No entanto, em muitos outros casos, lesões corporais são o final de uma rejeitável “festinha” de jovens irresponsáveis e inconseqüente, cujo histórico psicológico, dizem os especialistas na área, é o de ausência de limite e disciplina por parte dos pais durante a infância, acobertamento e até aprovação de erros que deveriam ser corrigidos a tempo, insegurança psíquica, falta de amor próprio e ao semelhante indicativo de egoísmo em alto grau, incapacidade para desfrutar os verdadeiros e lícitos prazeres da vida.

Em outras circunstâncias, constata-se a depredação dos bens comuns, como carteiras, mesas, quadros, lâmpadas, etc. Para não falar em humilhação e constrangimento a que são submetidos os novatos em mãos dos veteranos.

Não custa lembrar que o Código Penal Brasileiro prevê pena de reclusão de seis a vinte anos para o homicídio simples (cf. CPB, art. 121) e de doze a trinta anos para o homicídio qualificado (id., art. 121 § 2º), de detenção de três meses a um ano para as lesões corporais de natureza leve, de reclusão de um a oito anos para as lesões corporais de natureza grave e de quatro a doze anos, quando da lesão corporal resulta morte, mesmo quando o agente não quis, nem assumiu o risco de produzir o resultado (id., art. 129 §§ 1º-3º).

Da mesma forma, não é supérfluo trazer à baila o artigo 288 do mesmo diploma legal que prevê pena de reclusão de um a três anos para a associação de mais de três pessoas, em quadrilha ou bando, visando preparar e cometer crimes como os acima enumerados que podem ser o resultado lamentável de um trote violento, de um trote criminoso.

Cadeiras ou mesas destruídas, sujeira (farinha, tinta, ovo) que signifique dano ou depredação podem render até três anos e multa para quem, por motivo egoísta (um trote vândalo é um ato egoísta e selvagem), o comete (CPB, art. 163 § 4º)

Na seara civil, ações reinvidicatórias de indenizações por danos morais e/ou materiais podem ser impetradas por alguém, pessoas ou instituições, que se sinta ofendido pelas ações dos “trotistas” criminosos. Crimes como os aqui elencados não podem, em hipótese alguma, ser realizados por acadêmicos de direito que, mais que ninguém, não podem alegar o fato de desconhecerem a lei (na verdade, ninguém pode).
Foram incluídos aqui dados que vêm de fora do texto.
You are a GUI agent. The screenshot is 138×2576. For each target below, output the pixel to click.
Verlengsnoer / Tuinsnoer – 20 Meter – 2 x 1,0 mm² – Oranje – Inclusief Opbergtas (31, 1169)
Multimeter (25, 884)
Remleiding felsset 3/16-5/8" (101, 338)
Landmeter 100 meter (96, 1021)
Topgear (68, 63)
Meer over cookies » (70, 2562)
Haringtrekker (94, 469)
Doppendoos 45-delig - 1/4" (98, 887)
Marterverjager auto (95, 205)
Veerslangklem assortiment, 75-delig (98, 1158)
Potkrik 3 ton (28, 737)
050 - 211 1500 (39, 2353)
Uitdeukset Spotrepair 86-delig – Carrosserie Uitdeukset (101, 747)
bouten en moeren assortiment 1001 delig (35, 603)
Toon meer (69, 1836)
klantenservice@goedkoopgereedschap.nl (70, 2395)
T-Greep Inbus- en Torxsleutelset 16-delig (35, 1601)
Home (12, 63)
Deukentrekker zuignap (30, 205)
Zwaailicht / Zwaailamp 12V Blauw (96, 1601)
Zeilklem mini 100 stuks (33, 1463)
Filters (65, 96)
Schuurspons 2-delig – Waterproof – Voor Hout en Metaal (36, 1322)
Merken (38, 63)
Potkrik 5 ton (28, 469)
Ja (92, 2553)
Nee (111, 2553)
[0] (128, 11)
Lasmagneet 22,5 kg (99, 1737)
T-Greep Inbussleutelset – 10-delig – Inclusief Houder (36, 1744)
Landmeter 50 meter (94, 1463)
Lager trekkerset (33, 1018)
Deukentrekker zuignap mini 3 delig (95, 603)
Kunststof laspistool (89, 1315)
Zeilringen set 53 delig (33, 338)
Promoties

É lastimável que futuros profissionais de responsabilidade se proponham a ações danosas deste tipo. Trata-se, para mim, uma declaração inconteste de incapacidade mental para a convivência social. Não se trata de um ato simples, mas, como provado, de um ato que pode chegar a conseqüências desastrosas para o agressor e triste para a vítima no campo jurídico, por ser um atentado grave à segurança individual e coletiva e uma afronta às leis, que regulam o comportamento do indivíduo. Socialmente, não deixa de ser a manifestação de uma cultura mirim, plena de fatos que são a mais clara expressão do “não ter o que fazer”. Psicologicamente, significa a auto-acusação de uma infância cheia de eventos traumáticos e que, na juventude, vêm à tona, em forma de sadismo.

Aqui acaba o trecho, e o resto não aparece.